Affordable Housing Studio
Timmy Aziz, Architectural Design Chair and Professor, Passive
About the Project
The role of housing in West Baltimore is complicated. While many agencies working to remediate the vacancies have different theories of change, our studio focused on extending the work of Prof. Timmy Aziz in scoping what the intersection of sustainability and rehabilitation using Passive House standards.
Over the course of two months, myself and the four other student researchers conducted site visits across West Baltimore and with anchor institutions. Particular was the relationship with Bon Secour, a hospital which branched into building affordable housing for people in West Baltimore.
Additionally, it was important to understand the role of sustainability, and so, other content experts and architects were brought in to consult.
As a class, we collectively synthesized and worked to better understand the themes and tensions arising from our research. Namely, that of what sustainability means — on a block level and on a personal level.
We left the class working with a grass roots housing collective who was in the process of scoping new initiatives for affordable housing in the city. Our presentation deck is included below.
Because the aim of the class was getting to build out architectural renderings, I do still have some questions for the principles and continued research into this space:
Is it right to put the burden on Affordable housing alone?
While I agree with the idea that demolition ignores the embodied carbon in buildings, I don't know the I agree with the burden being on low-income residents alone.
What about the block level?
One of the major themes we returned to was the idea of regenerative practice as a block. While better insulated homes can drive down utility bills, the biggest changes observed came when neighbors banded together to establish practices.

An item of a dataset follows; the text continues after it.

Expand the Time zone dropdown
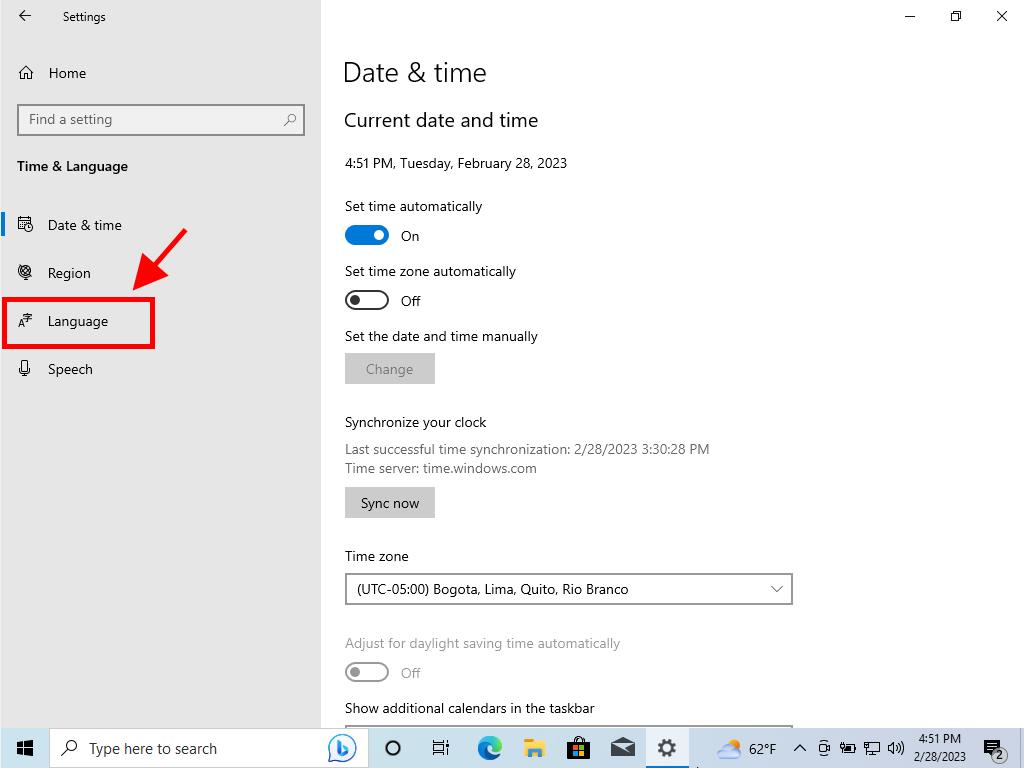Image resolution: width=1024 pixels, height=768 pixels. [x=568, y=589]
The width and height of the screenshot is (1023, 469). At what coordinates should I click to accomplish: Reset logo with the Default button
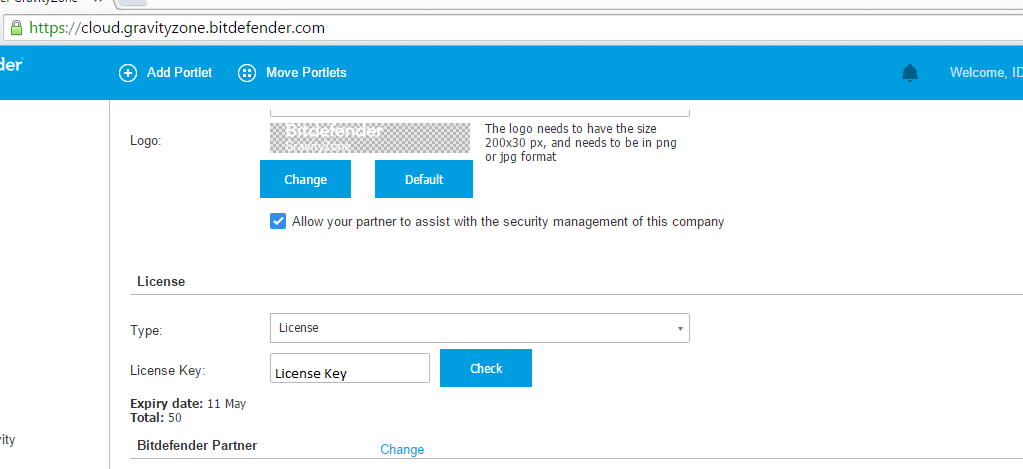(x=424, y=179)
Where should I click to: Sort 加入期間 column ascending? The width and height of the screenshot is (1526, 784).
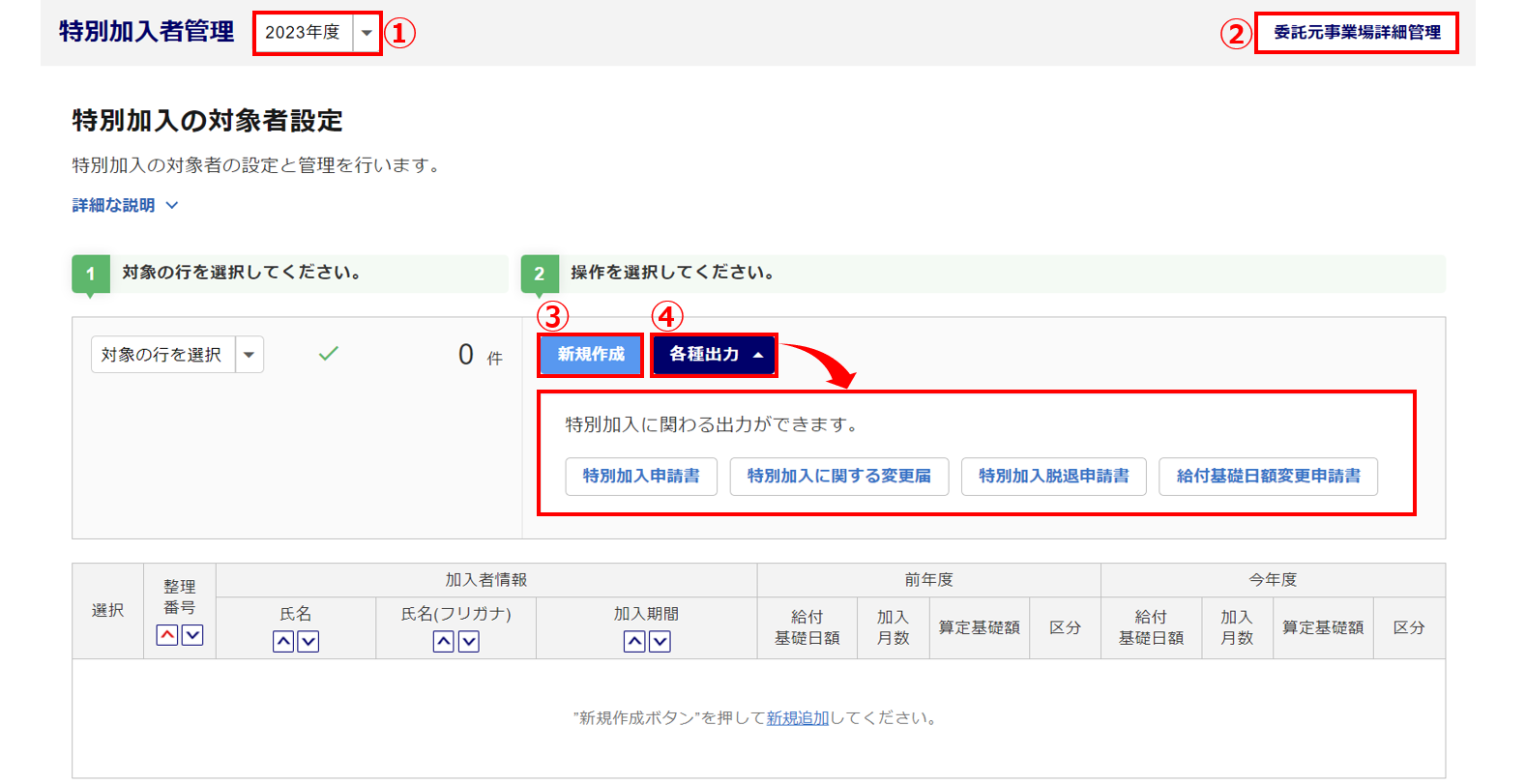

I think more emphasis and uplifting needs to be done around the spaces which already succeed in community building and organizing: our gardens.
Can people live in it?
A story sticks with me from this project that I return to time and again. When on our site visit, the building manager disclosed that they had put in high efficiency washers to help integrate sustainable measures into the unit. The manager was shocked, though, as residents kept filling the machines up with water. The manager lost more in fixing the machines than he saved in water costs.
At what point can sustainability succeed if we don't build it with the people?